WordPress: Page Not Found on Permalink

Sunday, 26. September 2010

Remember: Please write in the comments area whether or not you had success with this solution, and share other ideas.

Issue: When clicking on “Older Posts” which brings you to the URL “page 2” (page2), you get a 404 error page.

Problem: Apache mod_rewrite is disabled –or– “AllowOverride” is set to “none” in your Apache configuration file for the virtual server.

Solution: In my case, the problem was with AllowOverride being set to none.

Simply look though your Apache configuration file, and change “none” to “all” for AllowOverride.

Here is an example of what this should look like:
DocumentRoot /var/www
<Directory />
Options FollowSymLinks
AllowOverride all
</Directory>
<Directory /var/www/>
Options Indexes FollowSymLinks MultiViews
AllowOverride all
Order allow,deny
allow from all
</Directory>

WARNING: You should only change AllowOverride to all for the web directory. (Exclude all other items, such as CGI or usr/share/doc). Leave these alone!
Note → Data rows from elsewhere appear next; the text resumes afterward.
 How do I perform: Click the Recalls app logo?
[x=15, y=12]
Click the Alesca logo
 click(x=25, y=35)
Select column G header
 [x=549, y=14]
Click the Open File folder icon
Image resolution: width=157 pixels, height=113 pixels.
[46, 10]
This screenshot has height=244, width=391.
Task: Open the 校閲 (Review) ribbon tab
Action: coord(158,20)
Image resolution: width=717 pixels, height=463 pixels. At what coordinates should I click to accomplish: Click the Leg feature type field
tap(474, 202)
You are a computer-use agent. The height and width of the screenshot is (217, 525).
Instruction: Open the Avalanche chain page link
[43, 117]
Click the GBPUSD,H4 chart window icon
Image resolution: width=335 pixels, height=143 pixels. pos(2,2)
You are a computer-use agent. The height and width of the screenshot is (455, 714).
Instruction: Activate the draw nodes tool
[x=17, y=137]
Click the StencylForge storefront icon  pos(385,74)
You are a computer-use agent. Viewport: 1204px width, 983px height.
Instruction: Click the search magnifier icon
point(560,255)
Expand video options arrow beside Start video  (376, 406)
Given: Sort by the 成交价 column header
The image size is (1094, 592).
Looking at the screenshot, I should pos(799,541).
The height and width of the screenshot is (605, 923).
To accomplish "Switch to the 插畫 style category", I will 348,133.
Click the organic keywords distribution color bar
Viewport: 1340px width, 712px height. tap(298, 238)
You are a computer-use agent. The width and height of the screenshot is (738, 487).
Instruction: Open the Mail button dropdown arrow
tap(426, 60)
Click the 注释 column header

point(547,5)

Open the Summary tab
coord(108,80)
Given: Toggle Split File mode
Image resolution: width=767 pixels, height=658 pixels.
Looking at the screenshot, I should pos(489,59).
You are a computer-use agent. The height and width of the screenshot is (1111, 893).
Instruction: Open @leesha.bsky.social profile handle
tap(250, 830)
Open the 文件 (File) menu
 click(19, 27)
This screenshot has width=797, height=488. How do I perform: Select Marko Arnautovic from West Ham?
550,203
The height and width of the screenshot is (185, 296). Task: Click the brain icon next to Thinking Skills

Solution 2: This second option works, but does not fix the underlying problem.
Go to your Permalinks settings page in WordPress. Under “Custom Structure”, add /index.php before the line.
Eg:
/%year%/%monthnum%/%day%/%postname%/
should look like this:
/index.php/%year%/%monthnum%/%day%/%postname%/

All links will go through index.php. If you change these links back to not having index.php, they will still redirect properly.

Solution 3: Go without custom permalinks structures.
The disadvantage is that Google doesn’t like these, since the actual link tells Google nothing about the page. For higher ranks in searches, you should avoid this.
Simply go to the Permalinks settings page in WordPress, click “Default” and save changes.

A general reminder: It’s usually a bad idea to constantly switch permalinks. It places you farther behind in Google because your links are always becoming broken. Choose a structure, and stick with it!